Ütopya, Distopya, Fantazya, Ütopik, Bilim Kurgu vs… Eseri, bu kavramlar üzerinden değerlendirince, insani boyutumuzun hala geçerliliği konusundan psikolojik rahatlama yaşadığımız düşünülürse kitabın ve kurgunun aslında çok da sürreal olmadığı ortaya çıkıyor.
Kitap hakkında uzun cümleler kurmayacağım fakat sonlara doğru karakterler kendi arasında konuşurken aklıma sadece şu geldi, Erkek olan insan türü neden bu kadar çaresiz ve güçsüz ki diğer türler üzerinde bu kadar güç, şiddet, psikolojik baskı vs. uygulamak zorunda hissediyor?

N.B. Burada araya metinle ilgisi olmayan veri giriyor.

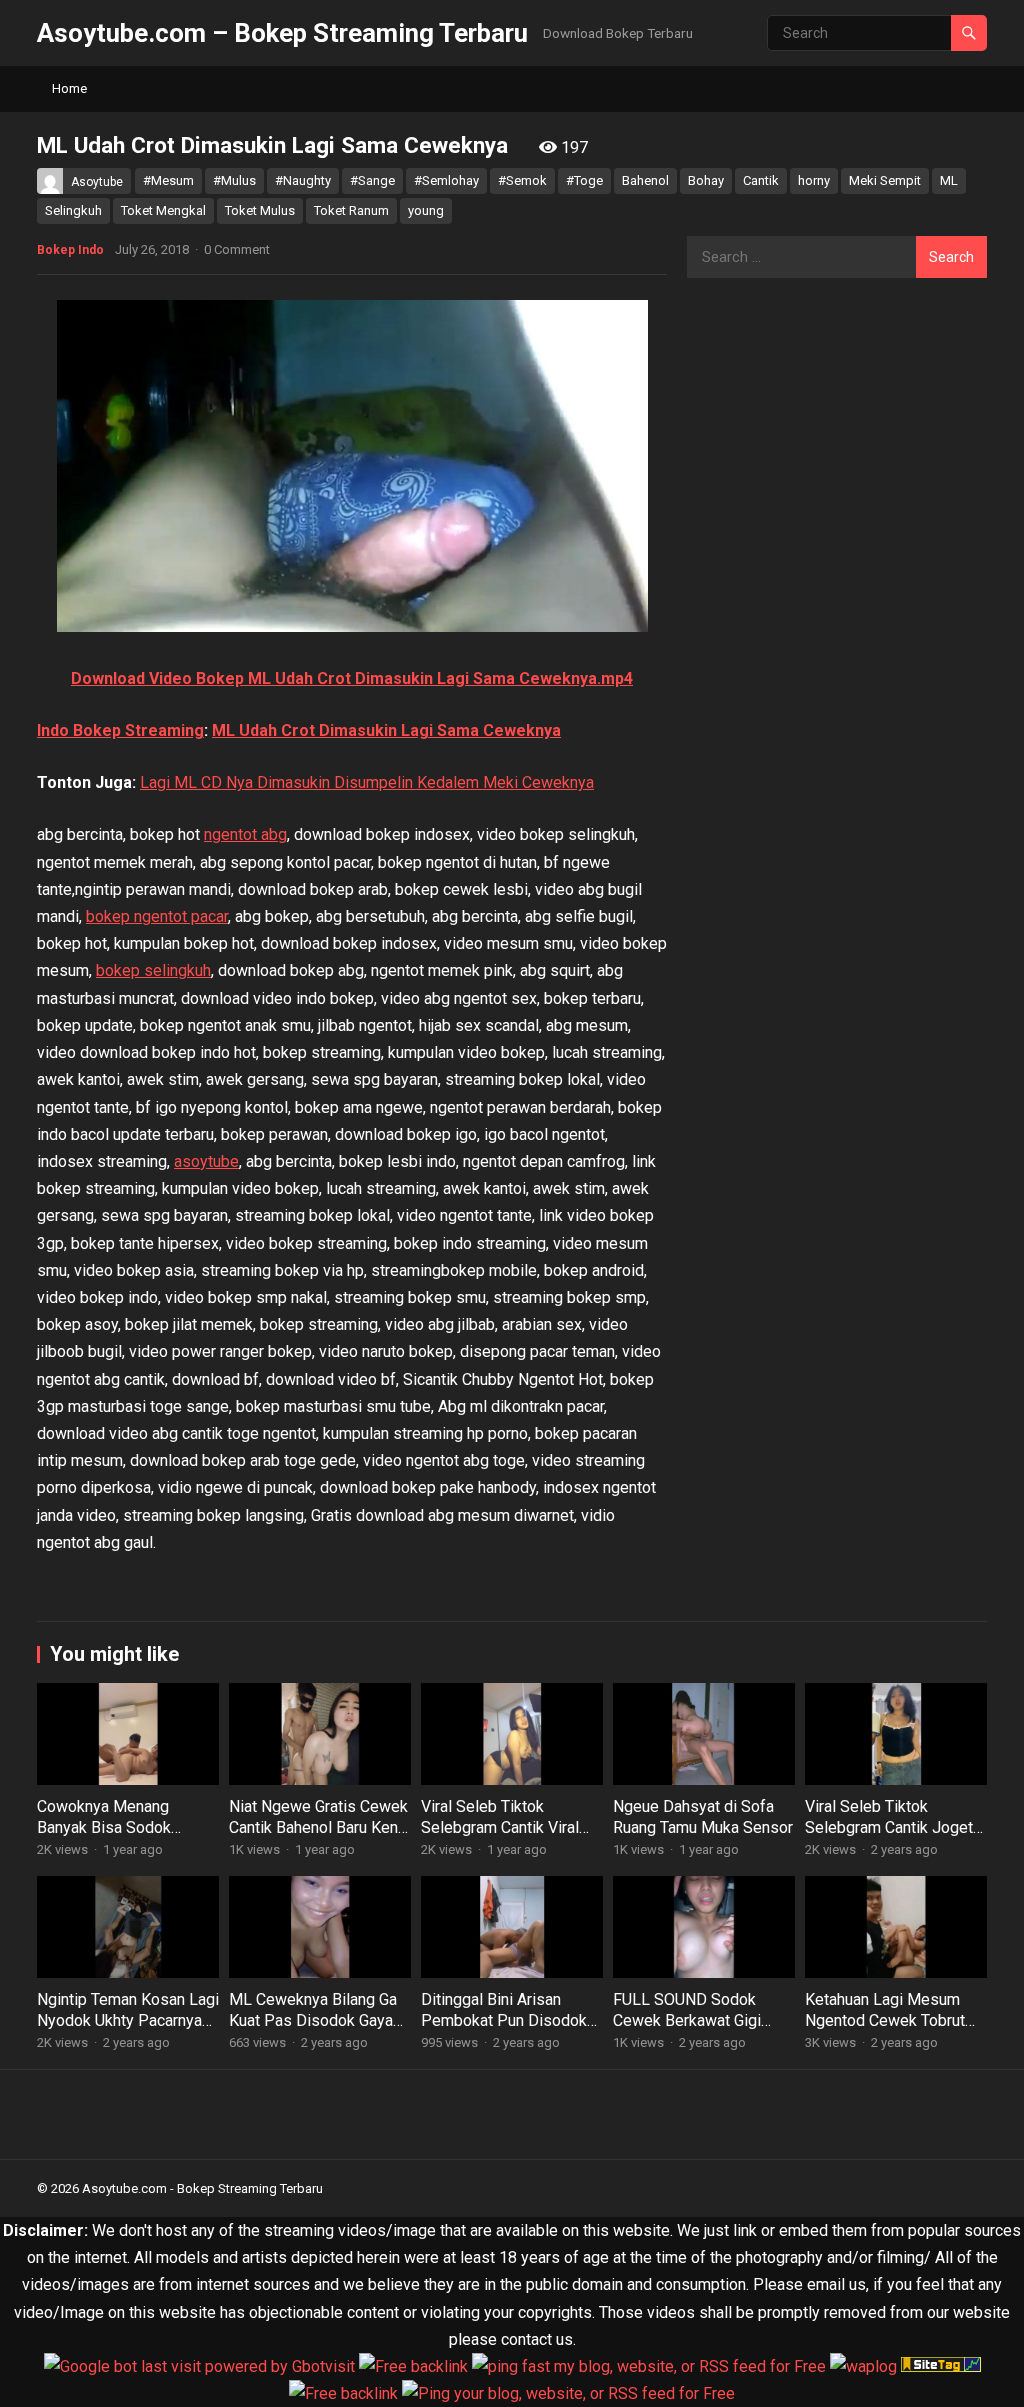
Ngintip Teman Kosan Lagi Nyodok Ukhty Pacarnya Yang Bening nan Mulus (128, 2020)
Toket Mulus (260, 210)
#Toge (584, 180)
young (426, 210)
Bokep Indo (70, 250)
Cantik (761, 180)
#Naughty (303, 180)
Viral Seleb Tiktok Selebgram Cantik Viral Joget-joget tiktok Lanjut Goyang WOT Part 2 (506, 1837)
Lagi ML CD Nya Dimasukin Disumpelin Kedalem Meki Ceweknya (367, 782)
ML (949, 180)
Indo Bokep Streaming (120, 730)
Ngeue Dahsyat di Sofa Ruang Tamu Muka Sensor (703, 1817)
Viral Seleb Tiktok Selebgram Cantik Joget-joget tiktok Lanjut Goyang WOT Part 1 (894, 1837)
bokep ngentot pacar (157, 916)
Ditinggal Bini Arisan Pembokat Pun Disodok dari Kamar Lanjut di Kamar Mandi (504, 2030)
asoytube (206, 1161)
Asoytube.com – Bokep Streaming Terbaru (282, 33)
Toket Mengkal (163, 210)
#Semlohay (446, 180)
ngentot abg (245, 834)
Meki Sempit (885, 180)
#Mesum (168, 180)
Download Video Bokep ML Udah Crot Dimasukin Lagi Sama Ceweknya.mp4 (352, 678)
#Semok (522, 180)
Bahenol (645, 180)
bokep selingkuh (153, 970)
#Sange (372, 180)
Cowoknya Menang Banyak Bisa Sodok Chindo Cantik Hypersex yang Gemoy (120, 1837)
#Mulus (234, 180)
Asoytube (97, 182)
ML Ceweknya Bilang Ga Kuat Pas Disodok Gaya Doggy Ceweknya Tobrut (314, 2020)
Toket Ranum (351, 210)
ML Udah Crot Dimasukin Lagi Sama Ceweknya (386, 730)
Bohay (706, 180)
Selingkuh (73, 210)
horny (814, 180)
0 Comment (237, 249)
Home (69, 88)
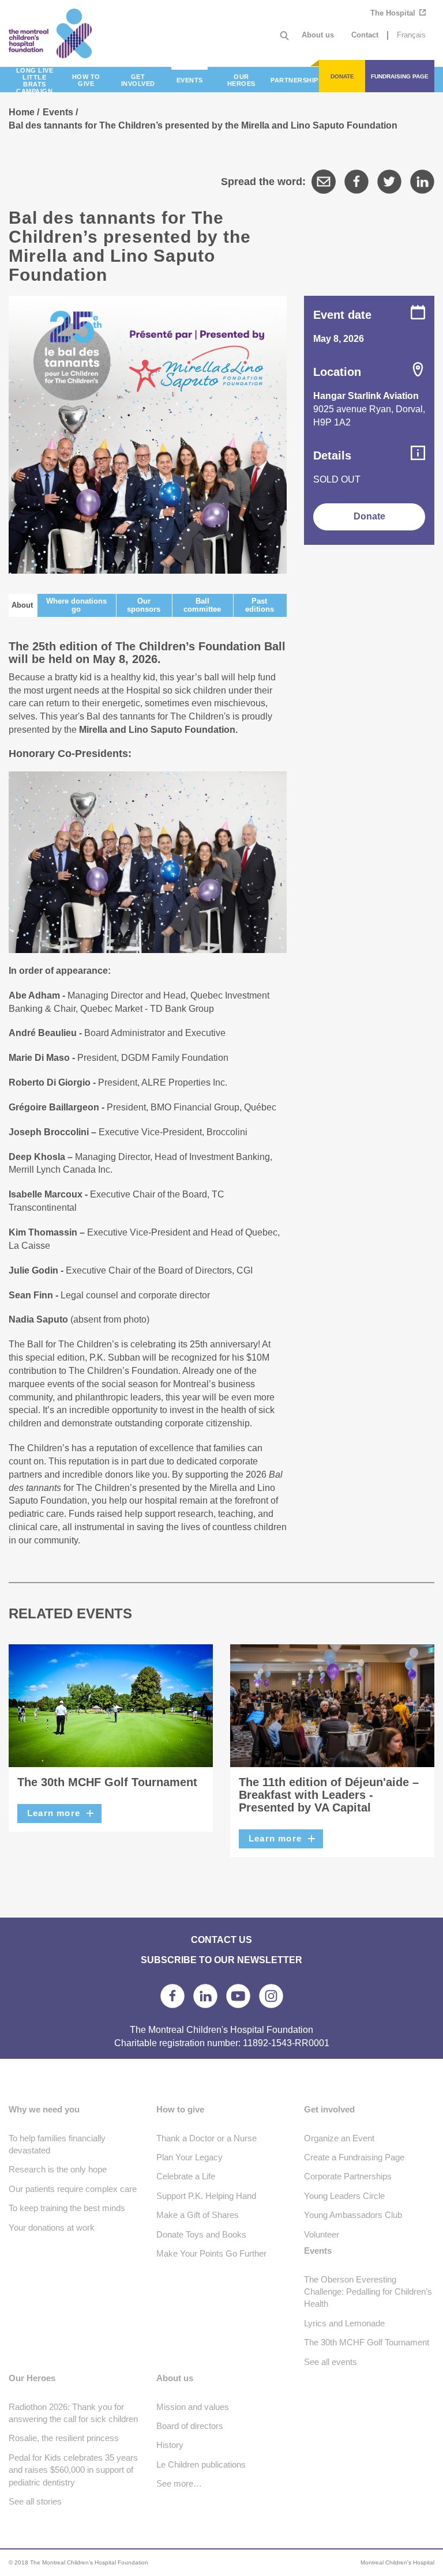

Kafamı kitaptan kaldırıp boşluğa uzun uzun bakmamı sağlayan bir başka durum da, “Aşk ve Sevgi hissizliğinin hiçbir fiziksel ve cinsel boşluğa benzemiyor oluşu” diyaloguydu.
Diğer taraftan kurgu gerçekten başarılı, karakterler derinlikli ve yazarın entelektüel zekâsını karakterlerine ustalıkla aktarmış olmasını da çok sevdim.
Son da bulunan ek kısım ise ciddi anlamda kafa karıştırıcı!